**Exercise brief:**
Rewrite the data below, changing each "Screen dimensions" to "Screen size" and leaving everything else the same.

# # # #

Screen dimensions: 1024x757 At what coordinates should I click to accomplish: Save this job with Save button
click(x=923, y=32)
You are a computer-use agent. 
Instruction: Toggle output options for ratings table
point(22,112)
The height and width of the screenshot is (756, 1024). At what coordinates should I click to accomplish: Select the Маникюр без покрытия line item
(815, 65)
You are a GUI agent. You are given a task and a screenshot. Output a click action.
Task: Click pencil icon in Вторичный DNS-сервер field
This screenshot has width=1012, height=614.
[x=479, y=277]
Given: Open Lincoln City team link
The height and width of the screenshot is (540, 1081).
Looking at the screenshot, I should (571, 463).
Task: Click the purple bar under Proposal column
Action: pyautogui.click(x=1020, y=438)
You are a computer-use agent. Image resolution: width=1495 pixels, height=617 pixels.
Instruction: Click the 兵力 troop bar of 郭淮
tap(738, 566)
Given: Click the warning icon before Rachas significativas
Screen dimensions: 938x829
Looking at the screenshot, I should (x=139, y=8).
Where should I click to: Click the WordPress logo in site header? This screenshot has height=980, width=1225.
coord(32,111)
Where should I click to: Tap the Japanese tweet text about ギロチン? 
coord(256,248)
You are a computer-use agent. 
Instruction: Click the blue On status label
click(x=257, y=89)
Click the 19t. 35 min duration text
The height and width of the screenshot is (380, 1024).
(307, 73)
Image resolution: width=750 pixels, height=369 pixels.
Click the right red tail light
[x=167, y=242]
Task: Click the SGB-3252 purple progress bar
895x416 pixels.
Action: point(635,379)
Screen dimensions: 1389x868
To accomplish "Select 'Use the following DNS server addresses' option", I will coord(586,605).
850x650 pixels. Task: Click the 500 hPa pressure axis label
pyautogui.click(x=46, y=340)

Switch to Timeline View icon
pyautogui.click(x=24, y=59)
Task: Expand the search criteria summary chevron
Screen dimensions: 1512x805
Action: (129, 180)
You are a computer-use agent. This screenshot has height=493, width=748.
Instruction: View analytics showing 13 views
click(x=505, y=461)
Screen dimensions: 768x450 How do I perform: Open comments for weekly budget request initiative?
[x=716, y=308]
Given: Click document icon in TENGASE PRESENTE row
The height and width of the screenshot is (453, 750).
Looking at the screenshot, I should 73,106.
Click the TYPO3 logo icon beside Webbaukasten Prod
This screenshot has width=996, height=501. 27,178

# # # #

**The completed task:**
Screen size: 1024x757 At what coordinates should I click to accomplish: Save this job with Save button
click(x=923, y=32)
You are a computer-use agent. 
Instruction: Toggle output options for ratings table
point(22,112)
The height and width of the screenshot is (756, 1024). At what coordinates should I click to accomplish: Select the Маникюр без покрытия line item
(815, 65)
You are a GUI agent. You are given a task and a screenshot. Output a click action.
Task: Click pencil icon in Вторичный DNS-сервер field
This screenshot has width=1012, height=614.
[x=479, y=277]
Given: Open Lincoln City team link
The height and width of the screenshot is (540, 1081).
Looking at the screenshot, I should (571, 463).
Task: Click the purple bar under Proposal column
Action: pyautogui.click(x=1020, y=438)
You are a computer-use agent. Image resolution: width=1495 pixels, height=617 pixels.
Instruction: Click the 兵力 troop bar of 郭淮
tap(738, 566)
Given: Click the warning icon before Rachas significativas
Screen size: 938x829
Looking at the screenshot, I should (x=139, y=8).
Where should I click to: Click the WordPress logo in site header? This screenshot has height=980, width=1225.
coord(32,111)
Where should I click to: Tap the Japanese tweet text about ギロチン? 
coord(256,248)
You are a computer-use agent. 
Instruction: Click the blue On status label
click(x=257, y=89)
Click the 19t. 35 min duration text
The height and width of the screenshot is (380, 1024).
(307, 73)
Image resolution: width=750 pixels, height=369 pixels.
Click the right red tail light
[x=167, y=242]
Task: Click the SGB-3252 purple progress bar
895x416 pixels.
Action: point(635,379)
Screen size: 1389x868
To accomplish "Select 'Use the following DNS server addresses' option", I will coord(586,605).
850x650 pixels. Task: Click the 500 hPa pressure axis label
pyautogui.click(x=46, y=340)

Switch to Timeline View icon
pyautogui.click(x=24, y=59)
Task: Expand the search criteria summary chevron
Screen size: 1512x805
Action: (129, 180)
You are a computer-use agent. This screenshot has height=493, width=748.
Instruction: View analytics showing 13 views
click(x=505, y=461)
Screen size: 768x450 How do I perform: Open comments for weekly budget request initiative?
[x=716, y=308]
Given: Click document icon in TENGASE PRESENTE row
The height and width of the screenshot is (453, 750).
Looking at the screenshot, I should 73,106.
Click the TYPO3 logo icon beside Webbaukasten Prod
This screenshot has width=996, height=501. 27,178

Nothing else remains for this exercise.